After much discussion and trial and error (mostly via a long email chain between @jamesrco and @MarcNIOZ), determined source of the second error was a very critical commit that did not get passed from the LOBSTAHS GitHub repository to Bioconductor in time to meet the Bioconductor 3.5 release date. I've pushed this commit and a few others to both the devel and release-3.5 Bioconductor branches. Any user installing (or re-installing) the package after roughly noon tomorrow (June 28, 2017) using

source("https://bioconductor.org/biocLite.R")
biocLite("LOBSTAHS")

will get the correct code, which contains the necessary fixes. The revised code requires that the custom LOBSTAHS_componentCompTable (if used) contain 18 columns, including a column for silicon atoms ("Si"). Thanks to @MarcNIOZ for helping to figure this one out.

Leaving this issue open for a day or so to make sure the changes propagate, then will close it.

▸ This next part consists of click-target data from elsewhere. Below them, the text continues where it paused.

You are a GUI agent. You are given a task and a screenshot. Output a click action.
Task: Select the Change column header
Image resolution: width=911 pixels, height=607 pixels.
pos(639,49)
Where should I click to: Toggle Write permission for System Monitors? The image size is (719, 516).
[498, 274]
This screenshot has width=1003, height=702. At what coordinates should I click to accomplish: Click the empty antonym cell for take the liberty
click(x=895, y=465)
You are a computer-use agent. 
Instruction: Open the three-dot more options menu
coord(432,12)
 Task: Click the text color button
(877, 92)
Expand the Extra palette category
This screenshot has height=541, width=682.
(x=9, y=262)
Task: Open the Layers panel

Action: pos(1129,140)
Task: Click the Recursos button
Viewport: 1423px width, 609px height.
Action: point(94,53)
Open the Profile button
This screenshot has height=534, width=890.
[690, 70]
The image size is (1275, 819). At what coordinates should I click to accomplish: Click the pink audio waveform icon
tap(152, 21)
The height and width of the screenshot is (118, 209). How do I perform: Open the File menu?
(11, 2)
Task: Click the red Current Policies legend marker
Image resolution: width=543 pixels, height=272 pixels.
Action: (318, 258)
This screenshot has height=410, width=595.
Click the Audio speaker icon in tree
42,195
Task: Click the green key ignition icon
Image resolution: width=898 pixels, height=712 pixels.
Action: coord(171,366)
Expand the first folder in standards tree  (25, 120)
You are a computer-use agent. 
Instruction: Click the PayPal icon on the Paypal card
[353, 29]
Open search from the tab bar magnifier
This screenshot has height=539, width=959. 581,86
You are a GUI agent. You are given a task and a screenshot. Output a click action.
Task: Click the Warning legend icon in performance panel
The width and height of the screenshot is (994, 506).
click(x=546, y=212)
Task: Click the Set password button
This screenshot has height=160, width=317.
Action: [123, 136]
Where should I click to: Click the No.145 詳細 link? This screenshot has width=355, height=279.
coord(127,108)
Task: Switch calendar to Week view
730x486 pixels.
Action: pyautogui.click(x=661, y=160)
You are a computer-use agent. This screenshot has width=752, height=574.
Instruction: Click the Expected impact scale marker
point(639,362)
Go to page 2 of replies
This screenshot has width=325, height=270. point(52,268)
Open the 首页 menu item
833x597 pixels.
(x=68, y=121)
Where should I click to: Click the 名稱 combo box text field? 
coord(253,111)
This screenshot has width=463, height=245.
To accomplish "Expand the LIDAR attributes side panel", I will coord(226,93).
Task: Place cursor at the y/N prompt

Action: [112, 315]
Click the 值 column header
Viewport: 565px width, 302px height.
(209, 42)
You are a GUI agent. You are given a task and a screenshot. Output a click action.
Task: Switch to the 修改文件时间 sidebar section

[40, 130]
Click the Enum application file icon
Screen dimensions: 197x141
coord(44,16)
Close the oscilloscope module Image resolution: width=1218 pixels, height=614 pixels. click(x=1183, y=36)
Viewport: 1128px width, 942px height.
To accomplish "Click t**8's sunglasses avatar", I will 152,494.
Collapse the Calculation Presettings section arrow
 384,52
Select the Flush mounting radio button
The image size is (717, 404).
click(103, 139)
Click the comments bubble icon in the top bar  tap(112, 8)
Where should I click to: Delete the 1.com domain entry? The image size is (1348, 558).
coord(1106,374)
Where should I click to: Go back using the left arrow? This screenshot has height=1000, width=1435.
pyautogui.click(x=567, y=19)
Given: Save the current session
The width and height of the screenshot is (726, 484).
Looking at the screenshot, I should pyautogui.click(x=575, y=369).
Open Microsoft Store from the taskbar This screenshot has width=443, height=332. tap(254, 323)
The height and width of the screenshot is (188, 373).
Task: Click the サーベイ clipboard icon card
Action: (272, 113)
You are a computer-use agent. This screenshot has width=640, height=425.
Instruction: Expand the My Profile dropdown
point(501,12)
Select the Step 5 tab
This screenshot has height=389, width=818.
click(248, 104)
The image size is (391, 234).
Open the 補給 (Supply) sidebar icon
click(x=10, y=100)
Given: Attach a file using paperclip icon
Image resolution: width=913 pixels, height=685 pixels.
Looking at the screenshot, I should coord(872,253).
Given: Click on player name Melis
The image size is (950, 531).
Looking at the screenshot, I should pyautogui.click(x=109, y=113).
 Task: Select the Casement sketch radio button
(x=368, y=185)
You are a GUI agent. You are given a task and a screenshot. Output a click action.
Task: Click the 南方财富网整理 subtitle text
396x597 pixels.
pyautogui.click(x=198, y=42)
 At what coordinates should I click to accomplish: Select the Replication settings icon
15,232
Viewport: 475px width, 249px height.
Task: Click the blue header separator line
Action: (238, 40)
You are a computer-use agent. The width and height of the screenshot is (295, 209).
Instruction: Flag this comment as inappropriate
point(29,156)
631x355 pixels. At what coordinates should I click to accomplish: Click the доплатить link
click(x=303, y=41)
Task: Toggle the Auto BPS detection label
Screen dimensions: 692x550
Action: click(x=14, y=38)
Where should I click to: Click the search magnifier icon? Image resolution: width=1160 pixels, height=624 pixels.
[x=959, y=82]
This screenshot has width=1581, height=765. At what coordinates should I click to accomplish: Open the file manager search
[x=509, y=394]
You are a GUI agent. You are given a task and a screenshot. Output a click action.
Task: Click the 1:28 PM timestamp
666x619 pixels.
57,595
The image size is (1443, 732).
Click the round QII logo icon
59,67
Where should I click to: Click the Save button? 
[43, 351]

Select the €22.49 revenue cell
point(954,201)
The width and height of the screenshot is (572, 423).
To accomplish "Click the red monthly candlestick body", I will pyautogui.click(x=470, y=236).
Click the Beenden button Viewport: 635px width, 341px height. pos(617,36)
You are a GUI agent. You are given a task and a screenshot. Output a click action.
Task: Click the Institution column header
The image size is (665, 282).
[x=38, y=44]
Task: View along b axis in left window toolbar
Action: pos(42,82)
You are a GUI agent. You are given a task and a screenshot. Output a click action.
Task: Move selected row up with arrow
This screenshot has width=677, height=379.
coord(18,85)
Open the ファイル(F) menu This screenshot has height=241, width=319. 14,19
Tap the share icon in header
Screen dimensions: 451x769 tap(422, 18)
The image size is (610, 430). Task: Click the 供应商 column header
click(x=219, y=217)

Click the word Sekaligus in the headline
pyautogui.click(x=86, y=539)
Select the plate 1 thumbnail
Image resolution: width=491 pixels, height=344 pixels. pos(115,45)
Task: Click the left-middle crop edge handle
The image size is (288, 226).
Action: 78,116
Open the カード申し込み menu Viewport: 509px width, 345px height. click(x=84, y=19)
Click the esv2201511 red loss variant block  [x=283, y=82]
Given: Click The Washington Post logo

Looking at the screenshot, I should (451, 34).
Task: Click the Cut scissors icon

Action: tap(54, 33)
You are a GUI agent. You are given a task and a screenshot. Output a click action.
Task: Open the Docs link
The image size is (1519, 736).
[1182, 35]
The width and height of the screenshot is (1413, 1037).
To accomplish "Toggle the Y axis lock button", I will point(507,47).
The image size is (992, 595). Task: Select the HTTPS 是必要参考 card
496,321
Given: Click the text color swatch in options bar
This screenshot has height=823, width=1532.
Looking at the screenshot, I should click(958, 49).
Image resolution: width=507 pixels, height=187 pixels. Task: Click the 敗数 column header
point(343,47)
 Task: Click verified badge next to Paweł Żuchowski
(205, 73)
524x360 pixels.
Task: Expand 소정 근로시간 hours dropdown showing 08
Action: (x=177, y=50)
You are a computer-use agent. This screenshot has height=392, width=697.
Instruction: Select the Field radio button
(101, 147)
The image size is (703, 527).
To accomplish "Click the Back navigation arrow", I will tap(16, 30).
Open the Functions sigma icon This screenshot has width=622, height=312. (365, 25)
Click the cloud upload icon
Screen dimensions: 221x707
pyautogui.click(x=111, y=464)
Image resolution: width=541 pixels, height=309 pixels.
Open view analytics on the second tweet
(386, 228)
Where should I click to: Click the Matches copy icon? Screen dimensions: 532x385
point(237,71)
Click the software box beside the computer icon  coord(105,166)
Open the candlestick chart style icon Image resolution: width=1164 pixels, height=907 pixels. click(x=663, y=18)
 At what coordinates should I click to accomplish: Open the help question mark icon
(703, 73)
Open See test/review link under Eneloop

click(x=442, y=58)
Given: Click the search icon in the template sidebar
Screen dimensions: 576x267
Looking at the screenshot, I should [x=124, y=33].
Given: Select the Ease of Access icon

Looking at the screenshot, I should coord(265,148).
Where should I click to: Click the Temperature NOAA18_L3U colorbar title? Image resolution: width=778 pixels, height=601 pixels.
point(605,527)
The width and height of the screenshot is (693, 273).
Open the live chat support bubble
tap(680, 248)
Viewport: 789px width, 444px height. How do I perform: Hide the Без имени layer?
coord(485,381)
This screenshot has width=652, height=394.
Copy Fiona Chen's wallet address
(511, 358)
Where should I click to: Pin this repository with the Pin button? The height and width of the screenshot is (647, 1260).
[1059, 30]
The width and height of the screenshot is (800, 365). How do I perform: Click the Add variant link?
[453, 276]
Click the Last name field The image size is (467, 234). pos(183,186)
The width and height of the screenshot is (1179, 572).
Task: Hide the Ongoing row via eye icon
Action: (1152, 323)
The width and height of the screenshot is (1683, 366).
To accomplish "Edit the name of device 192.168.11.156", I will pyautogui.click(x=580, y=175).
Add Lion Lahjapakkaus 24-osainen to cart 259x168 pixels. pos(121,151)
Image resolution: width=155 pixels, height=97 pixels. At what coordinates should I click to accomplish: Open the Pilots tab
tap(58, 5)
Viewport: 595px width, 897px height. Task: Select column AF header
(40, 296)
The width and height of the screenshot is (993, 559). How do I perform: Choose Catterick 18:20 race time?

lee-t commented 7 years ago

On a potentially unrelated note, this also cleared up my earlier issue with the vignette. I was using the bioconductor version to run it before. I cloned the latest master and it seems to be working properly.

jamesrco commented 7 years ago

Also, added a check in the generateLOBdbase() code (commits eee8703 and c58f0af) which will catch future users who are supplying a table without an "Si" column and provide them with some specific feedback to correct the error.

jamesrco commented 7 years ago

@lee-t Remind me to walk you though how we get files from this Git repo to the correct place on the Bioconductor Subversion server. It is far from obvious, and very easy to screw up. I've messed it up a bunch of times, and in one of those instances it took me a day at the command line to fix everything. Supposedly they're migrating to pure Git soon, but the project seems to be on hold.

jamesrco commented 7 years ago

Closing this one out. The Bioconductor release installation now loads LOBSTAHS v1.2.1, which contains the necessary fixes.